_Activity_.
Copy out the entries that follow, unchanged.

_Data excerpts_.
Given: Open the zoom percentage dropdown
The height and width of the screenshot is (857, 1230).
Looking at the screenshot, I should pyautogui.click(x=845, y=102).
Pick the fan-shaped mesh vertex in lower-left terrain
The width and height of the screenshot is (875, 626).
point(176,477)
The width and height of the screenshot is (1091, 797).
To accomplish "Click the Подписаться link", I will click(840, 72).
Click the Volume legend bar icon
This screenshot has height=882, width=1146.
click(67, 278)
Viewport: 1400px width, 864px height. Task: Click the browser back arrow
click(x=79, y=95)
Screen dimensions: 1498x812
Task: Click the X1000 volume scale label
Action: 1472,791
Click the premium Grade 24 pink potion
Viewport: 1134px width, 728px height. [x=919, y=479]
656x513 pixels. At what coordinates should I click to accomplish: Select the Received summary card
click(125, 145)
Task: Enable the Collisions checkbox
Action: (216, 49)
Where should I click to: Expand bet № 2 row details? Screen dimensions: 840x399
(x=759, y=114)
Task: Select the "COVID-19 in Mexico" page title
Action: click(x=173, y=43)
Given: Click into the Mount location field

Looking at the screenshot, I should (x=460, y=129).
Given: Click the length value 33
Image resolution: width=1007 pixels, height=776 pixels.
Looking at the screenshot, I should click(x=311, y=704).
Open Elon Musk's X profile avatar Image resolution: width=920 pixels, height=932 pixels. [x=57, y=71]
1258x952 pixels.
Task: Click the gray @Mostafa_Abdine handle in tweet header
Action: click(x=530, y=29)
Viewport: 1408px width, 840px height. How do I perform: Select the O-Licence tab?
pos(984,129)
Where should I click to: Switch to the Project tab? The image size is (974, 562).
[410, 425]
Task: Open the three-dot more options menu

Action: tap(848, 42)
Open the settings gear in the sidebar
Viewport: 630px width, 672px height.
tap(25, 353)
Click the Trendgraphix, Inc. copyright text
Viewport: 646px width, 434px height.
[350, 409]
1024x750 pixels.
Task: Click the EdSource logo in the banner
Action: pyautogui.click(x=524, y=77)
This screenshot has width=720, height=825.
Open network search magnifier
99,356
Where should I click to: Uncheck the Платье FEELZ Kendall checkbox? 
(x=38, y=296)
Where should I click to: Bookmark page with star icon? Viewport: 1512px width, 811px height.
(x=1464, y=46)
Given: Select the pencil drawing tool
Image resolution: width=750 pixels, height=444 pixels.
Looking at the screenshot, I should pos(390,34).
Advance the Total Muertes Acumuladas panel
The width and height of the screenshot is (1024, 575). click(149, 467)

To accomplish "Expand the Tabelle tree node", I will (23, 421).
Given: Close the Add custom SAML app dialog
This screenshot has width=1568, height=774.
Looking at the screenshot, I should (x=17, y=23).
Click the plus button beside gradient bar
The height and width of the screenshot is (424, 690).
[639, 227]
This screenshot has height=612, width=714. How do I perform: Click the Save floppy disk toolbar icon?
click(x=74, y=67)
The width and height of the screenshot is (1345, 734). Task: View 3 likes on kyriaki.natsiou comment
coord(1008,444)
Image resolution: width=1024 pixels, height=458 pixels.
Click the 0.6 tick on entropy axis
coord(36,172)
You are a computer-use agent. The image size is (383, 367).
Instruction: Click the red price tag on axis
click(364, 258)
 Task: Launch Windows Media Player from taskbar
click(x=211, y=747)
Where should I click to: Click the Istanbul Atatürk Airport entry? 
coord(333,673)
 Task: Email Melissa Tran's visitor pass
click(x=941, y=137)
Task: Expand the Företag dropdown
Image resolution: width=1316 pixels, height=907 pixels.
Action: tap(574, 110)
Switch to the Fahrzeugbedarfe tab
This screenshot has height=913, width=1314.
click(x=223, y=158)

_Result for this task_.
Given: Open the zoom percentage dropdown
The height and width of the screenshot is (857, 1230).
Looking at the screenshot, I should pyautogui.click(x=845, y=102).
Pick the fan-shaped mesh vertex in lower-left terrain
The width and height of the screenshot is (875, 626).
point(176,477)
The width and height of the screenshot is (1091, 797).
To accomplish "Click the Подписаться link", I will click(840, 72).
Click the Volume legend bar icon
This screenshot has height=882, width=1146.
click(67, 278)
Viewport: 1400px width, 864px height. Task: Click the browser back arrow
click(x=79, y=95)
Screen dimensions: 1498x812
Task: Click the X1000 volume scale label
Action: 1472,791
Click the premium Grade 24 pink potion
Viewport: 1134px width, 728px height. [x=919, y=479]
656x513 pixels. At what coordinates should I click to accomplish: Select the Received summary card
click(125, 145)
Task: Enable the Collisions checkbox
Action: (216, 49)
Where should I click to: Expand bet № 2 row details? Screen dimensions: 840x399
(x=759, y=114)
Task: Select the "COVID-19 in Mexico" page title
Action: click(x=173, y=43)
Given: Click into the Mount location field

Looking at the screenshot, I should (x=460, y=129).
Given: Click the length value 33
Image resolution: width=1007 pixels, height=776 pixels.
Looking at the screenshot, I should click(x=311, y=704).
Open Elon Musk's X profile avatar Image resolution: width=920 pixels, height=932 pixels. [x=57, y=71]
1258x952 pixels.
Task: Click the gray @Mostafa_Abdine handle in tweet header
Action: click(x=530, y=29)
Viewport: 1408px width, 840px height. How do I perform: Select the O-Licence tab?
pos(984,129)
Where should I click to: Switch to the Project tab? The image size is (974, 562).
[410, 425]
Task: Open the three-dot more options menu

Action: tap(848, 42)
Open the settings gear in the sidebar
Viewport: 630px width, 672px height.
tap(25, 353)
Click the Trendgraphix, Inc. copyright text
Viewport: 646px width, 434px height.
[350, 409]
1024x750 pixels.
Task: Click the EdSource logo in the banner
Action: pyautogui.click(x=524, y=77)
This screenshot has width=720, height=825.
Open network search magnifier
99,356
Where should I click to: Uncheck the Платье FEELZ Kendall checkbox? 
(x=38, y=296)
Where should I click to: Bookmark page with star icon? Viewport: 1512px width, 811px height.
(x=1464, y=46)
Given: Select the pencil drawing tool
Image resolution: width=750 pixels, height=444 pixels.
Looking at the screenshot, I should pos(390,34).
Advance the Total Muertes Acumuladas panel
The width and height of the screenshot is (1024, 575). click(149, 467)

To accomplish "Expand the Tabelle tree node", I will (23, 421).
Given: Close the Add custom SAML app dialog
This screenshot has width=1568, height=774.
Looking at the screenshot, I should (x=17, y=23).
Click the plus button beside gradient bar
The height and width of the screenshot is (424, 690).
[639, 227]
This screenshot has height=612, width=714. How do I perform: Click the Save floppy disk toolbar icon?
click(x=74, y=67)
The width and height of the screenshot is (1345, 734). Task: View 3 likes on kyriaki.natsiou comment
coord(1008,444)
Image resolution: width=1024 pixels, height=458 pixels.
Click the 0.6 tick on entropy axis
coord(36,172)
You are a computer-use agent. The image size is (383, 367).
Instruction: Click the red price tag on axis
click(364, 258)
 Task: Launch Windows Media Player from taskbar
click(x=211, y=747)
Where should I click to: Click the Istanbul Atatürk Airport entry? 
coord(333,673)
 Task: Email Melissa Tran's visitor pass
click(x=941, y=137)
Task: Expand the Företag dropdown
Image resolution: width=1316 pixels, height=907 pixels.
Action: tap(574, 110)
Switch to the Fahrzeugbedarfe tab
This screenshot has height=913, width=1314.
click(x=223, y=158)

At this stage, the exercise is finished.